Flamingos sighted in flight

With school buildings closed for the foreseeable future, many families are seeking new activities that align learning with social distancing. Fortunately, we can still connect with — and learn from — the great outdoors even as we quarantine.

As spring blossoms across the nation, so does a therapeutic activity: bird-watching. Online resources like Audubon and Explore.org’s live bird cams offer cultivated activities and information to guide bird studies for streamers of every age.
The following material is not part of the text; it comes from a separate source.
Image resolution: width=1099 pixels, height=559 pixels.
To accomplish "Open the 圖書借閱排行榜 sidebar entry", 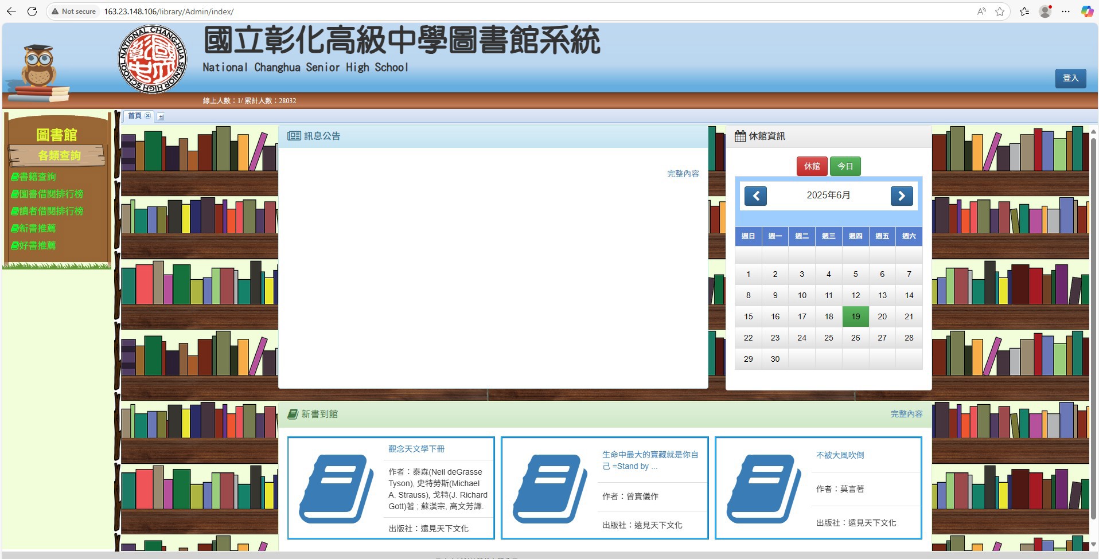I will tap(49, 194).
The two groups also provide round-the-clock live feeds of birds in their natural habitats.

We’ve clicked through the different cams and found five unique options to pair with your daily remote studies:

Mondays: Feasting Tropical Birds

Begin the week with the tropical birds in Panama; additional information about the weather and the locale are also provided, so viewers know exactly what they’re looking at:

Tuesdays: Nesting in Montana

Birds are everywhere, so everyone can take up bird-watching. City dwellers: Audubon has you covered with plenty to learn about pigeons. But Explore.org live cams are all over the map, so if it’s wide open spaces and frosted mountain caps you’re dreaming of, tune in to observe this osprey nest in Charlo, Montana:

Wednesdays: The Alligator Swamps of Florida

Meanwhile, in Florida, meet the roseate spoonbills and their version of a guard dog through a cam overlooking the swamp at the Alligator Farm Zoological Park in St. Augustine, Florida. Here you can see the sunbathing gators that keep the spoonbills — and the occasional heron and stork that stop by — safe from their predators:

Thursdays: The Cranes of Africa

Log on early and globe-trot to South Africa, where you can see docile, long-legged cranes and herons coexist with everything from hippos to giraffes:

Fridays: Daydreaming on a Pacific Island

Spin the globe, and end your school week at a cave’s edge on California’s remote Anacapa Island in the Pacific Ocean. You can try to spy a family of peregrine falcons in the Channel Islands — or any of the other animals or plants, of which 145 are found nowhere else on Earth:

Other Environmental Resources

Audubon’s hub for students, Audubon for Kids, aims to “bring together activities from across their national network of environmental educators, including the classroom curriculum Audubon Adventures, plus related DIY activities and content from Audubon’s editors.” They have introduced weekly lessons (there are currently two: Getting to Know Birds and All About Owls, with Migration coming soon), complete with games, crafts and quizzes. You can also download and print the Audubon adventures here.

Audubon recommends picking a bird that lives near you each week and recording them by drawing and coloring a picture of the bird on a piece of paper. (Audubon.org)

… And Don’t Forget Art Class

Another option for getting to know birds — while remaining indoors — is drawing them. David Sibley starts with the basics in this step-by-step how-to, bringing a black-capped chickadee to life in under five minutes.

The student artist can then find their bird subject in Audubon’s Guide to North American Birds, where you can hear their calls and learn everything from diets to nesting. Or, to take it to the next level, try to find them alfresco.

If you need to tune everything else out, these sites have a lot worth tuning in to. Visit them for videos, crafts and knowledge that can enrich a basic science curriculum — or, at the very least, provide some additional serenity.